Le parti de Jean-Pierre Fabre considère que la décision de la juridiction communautaire apporte un soutien à sa position sur les conditions dans lesquelles le changement constitutionnel a été opéré. Dans son communiqué, l’ANC affirme que « l’arrêt de la Cour de justice de la CEDEAO indique clairement que les requérants étaient fondés à dénoncer les violations de leurs droits et les atteintes aux principes démocratiques ».
Pour la formation politique, cette décision constitue une reconnaissance des griefs soulevés depuis l’adoption de la nouvelle Constitution, qui a instauré un régime parlementaire et modifié les modalités d’exercice du pouvoir au sommet de l’État.
« Le changement constitutionnel imposé au peuple togolais en 2024 ne saurait prospérer dans la violation des principes de l’État de droit et de la démocratie », estime l’ANC. Le parti appelle, en conséquence, les autorités togolaises à tirer toutes les conséquences de cette décision.

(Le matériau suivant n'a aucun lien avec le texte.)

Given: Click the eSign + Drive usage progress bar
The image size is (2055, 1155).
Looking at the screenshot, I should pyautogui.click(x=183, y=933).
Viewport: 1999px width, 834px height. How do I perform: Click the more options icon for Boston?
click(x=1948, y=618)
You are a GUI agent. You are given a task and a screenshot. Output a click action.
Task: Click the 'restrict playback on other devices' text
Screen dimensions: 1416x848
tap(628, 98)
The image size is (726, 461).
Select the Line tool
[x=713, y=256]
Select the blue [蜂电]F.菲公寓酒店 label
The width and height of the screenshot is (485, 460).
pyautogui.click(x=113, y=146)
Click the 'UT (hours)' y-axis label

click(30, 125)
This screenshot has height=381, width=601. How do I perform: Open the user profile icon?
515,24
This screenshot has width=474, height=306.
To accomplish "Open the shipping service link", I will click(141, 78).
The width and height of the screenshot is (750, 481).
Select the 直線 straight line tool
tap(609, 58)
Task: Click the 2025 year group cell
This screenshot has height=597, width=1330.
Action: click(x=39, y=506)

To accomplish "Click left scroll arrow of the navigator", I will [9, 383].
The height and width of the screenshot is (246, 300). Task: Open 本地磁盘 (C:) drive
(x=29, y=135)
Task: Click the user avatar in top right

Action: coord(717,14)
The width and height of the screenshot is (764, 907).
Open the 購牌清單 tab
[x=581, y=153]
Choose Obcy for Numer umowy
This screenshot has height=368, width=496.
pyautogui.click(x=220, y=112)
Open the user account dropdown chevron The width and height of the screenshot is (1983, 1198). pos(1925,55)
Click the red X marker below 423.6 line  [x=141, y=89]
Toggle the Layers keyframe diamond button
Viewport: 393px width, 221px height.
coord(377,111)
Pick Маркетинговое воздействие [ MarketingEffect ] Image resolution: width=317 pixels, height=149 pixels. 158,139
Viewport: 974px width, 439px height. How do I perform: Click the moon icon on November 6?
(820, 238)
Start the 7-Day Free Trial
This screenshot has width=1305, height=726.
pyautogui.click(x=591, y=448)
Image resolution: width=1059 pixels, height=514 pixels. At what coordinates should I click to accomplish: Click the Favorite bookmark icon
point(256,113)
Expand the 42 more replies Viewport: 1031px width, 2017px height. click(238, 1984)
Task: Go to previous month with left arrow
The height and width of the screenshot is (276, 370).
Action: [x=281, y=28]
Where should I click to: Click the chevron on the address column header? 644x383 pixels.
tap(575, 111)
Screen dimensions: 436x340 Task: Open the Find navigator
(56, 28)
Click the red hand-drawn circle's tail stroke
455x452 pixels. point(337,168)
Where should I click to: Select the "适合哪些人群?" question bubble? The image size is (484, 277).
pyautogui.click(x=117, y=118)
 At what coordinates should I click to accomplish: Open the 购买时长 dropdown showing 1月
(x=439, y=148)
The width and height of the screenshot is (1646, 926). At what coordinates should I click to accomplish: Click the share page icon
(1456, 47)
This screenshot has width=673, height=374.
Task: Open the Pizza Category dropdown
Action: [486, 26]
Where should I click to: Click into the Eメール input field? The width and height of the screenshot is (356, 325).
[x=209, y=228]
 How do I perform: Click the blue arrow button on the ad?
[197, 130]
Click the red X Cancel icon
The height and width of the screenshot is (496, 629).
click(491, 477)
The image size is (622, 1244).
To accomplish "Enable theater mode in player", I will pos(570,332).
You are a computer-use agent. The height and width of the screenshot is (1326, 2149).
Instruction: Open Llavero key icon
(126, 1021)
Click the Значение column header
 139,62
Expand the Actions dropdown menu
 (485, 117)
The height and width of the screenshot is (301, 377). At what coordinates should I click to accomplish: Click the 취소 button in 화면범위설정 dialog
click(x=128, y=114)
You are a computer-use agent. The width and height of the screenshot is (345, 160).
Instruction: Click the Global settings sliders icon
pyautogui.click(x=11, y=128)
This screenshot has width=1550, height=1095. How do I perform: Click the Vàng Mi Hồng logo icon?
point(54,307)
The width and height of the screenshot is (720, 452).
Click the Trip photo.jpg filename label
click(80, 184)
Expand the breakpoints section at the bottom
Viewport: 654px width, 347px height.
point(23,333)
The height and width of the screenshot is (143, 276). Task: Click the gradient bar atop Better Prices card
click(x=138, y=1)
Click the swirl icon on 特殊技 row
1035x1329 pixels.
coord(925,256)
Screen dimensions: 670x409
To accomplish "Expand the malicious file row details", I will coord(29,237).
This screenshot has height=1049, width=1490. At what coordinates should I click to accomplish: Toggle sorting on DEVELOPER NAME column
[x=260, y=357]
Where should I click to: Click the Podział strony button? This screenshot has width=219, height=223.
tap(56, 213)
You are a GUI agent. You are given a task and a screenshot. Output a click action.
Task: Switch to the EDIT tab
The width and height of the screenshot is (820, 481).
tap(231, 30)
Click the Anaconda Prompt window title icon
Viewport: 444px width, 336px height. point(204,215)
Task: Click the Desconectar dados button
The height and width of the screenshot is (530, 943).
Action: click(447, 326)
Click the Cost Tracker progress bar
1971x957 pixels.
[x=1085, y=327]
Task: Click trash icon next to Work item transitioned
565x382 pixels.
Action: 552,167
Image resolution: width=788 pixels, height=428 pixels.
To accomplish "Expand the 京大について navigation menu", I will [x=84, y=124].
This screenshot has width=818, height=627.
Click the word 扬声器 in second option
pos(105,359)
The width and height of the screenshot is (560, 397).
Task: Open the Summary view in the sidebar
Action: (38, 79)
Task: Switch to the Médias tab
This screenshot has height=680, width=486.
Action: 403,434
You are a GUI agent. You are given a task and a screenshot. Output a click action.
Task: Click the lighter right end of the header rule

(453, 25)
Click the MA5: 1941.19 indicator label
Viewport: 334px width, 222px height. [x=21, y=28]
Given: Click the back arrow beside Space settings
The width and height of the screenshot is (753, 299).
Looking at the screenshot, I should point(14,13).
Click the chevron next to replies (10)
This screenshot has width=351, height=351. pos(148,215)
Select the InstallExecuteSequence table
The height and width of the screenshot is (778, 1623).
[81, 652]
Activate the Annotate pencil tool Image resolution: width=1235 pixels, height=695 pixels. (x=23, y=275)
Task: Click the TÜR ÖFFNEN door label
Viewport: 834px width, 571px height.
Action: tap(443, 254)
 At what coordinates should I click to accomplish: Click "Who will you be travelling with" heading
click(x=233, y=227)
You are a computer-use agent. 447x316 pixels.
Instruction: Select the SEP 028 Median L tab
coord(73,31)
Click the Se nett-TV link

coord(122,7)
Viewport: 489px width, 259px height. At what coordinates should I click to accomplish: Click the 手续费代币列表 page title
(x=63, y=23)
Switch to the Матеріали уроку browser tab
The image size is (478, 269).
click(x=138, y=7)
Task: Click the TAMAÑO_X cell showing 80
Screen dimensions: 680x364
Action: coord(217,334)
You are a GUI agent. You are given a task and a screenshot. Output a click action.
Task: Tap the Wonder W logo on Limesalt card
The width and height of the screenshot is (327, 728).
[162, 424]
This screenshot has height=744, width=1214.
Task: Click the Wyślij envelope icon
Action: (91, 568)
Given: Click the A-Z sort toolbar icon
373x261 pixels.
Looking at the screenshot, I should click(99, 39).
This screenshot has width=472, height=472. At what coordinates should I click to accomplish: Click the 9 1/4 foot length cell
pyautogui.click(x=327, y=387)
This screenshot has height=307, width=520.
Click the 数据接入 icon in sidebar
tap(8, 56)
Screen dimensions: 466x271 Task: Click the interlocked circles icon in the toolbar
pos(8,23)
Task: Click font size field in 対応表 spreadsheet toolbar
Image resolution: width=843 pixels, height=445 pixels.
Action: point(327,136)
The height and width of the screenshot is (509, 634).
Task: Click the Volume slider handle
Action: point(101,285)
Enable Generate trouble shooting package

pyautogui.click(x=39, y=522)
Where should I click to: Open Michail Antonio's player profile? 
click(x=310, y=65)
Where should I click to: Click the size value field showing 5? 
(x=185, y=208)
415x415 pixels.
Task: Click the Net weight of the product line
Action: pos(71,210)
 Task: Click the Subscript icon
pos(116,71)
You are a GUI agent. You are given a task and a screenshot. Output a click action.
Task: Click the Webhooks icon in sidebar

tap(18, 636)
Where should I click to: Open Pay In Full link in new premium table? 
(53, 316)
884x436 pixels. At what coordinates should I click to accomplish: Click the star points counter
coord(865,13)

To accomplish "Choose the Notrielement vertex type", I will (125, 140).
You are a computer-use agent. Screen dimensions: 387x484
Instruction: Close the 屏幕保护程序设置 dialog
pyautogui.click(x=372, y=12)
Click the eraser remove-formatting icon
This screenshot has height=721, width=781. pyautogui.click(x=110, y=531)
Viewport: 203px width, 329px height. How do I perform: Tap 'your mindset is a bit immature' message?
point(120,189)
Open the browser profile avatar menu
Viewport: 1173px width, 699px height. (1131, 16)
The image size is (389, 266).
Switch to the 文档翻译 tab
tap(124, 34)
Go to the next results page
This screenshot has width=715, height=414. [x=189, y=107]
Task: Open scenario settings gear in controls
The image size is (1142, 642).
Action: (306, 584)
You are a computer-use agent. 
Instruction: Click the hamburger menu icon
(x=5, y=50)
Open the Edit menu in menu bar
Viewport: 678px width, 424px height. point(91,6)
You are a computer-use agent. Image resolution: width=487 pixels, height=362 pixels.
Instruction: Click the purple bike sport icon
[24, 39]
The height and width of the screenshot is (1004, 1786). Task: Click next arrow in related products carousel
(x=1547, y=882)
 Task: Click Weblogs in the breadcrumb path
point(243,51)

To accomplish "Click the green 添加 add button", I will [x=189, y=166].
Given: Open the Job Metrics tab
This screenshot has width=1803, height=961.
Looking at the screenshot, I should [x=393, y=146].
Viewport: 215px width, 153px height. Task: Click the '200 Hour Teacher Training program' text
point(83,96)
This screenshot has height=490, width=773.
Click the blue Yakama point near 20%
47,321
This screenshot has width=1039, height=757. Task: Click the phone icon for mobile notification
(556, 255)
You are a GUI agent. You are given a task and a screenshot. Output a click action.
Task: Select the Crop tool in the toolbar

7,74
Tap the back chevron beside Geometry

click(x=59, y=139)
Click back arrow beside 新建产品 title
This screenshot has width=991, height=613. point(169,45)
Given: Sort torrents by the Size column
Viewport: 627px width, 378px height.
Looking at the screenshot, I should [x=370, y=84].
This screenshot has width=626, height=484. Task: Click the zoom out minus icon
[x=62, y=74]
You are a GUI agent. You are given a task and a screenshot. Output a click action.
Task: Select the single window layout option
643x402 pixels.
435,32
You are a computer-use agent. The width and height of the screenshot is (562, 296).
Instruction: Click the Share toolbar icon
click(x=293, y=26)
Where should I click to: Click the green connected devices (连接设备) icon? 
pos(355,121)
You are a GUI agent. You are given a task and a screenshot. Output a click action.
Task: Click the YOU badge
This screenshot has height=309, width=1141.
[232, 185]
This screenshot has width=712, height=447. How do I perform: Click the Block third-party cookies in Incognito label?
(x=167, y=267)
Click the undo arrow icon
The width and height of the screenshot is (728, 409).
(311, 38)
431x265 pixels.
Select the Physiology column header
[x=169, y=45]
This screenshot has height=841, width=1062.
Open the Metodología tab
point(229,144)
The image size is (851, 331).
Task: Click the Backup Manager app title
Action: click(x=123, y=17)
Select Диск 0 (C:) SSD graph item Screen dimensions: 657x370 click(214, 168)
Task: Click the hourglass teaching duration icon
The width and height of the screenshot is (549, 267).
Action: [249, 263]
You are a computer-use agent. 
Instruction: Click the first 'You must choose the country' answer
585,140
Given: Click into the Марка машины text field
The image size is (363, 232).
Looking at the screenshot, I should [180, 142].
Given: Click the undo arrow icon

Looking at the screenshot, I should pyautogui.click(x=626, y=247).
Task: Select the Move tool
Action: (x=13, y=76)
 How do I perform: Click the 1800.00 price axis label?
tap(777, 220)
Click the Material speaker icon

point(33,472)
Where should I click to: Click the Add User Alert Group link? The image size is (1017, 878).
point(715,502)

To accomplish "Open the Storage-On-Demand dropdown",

En avril 2024, plusieurs partis d’opposition et organisations de la société civile avaient saisi la Cour de justice de la Communauté économique des États de l’Afrique de l’Ouest (CEDEAO), dénonçant une réforme adoptée sans consensus politique et craignant qu’elle ne favorise le maintien au pouvoir du président Faure Gnassingbé. La Cour avait été sollicitée pour examiner les atteintes alléguées aux droits des requérants.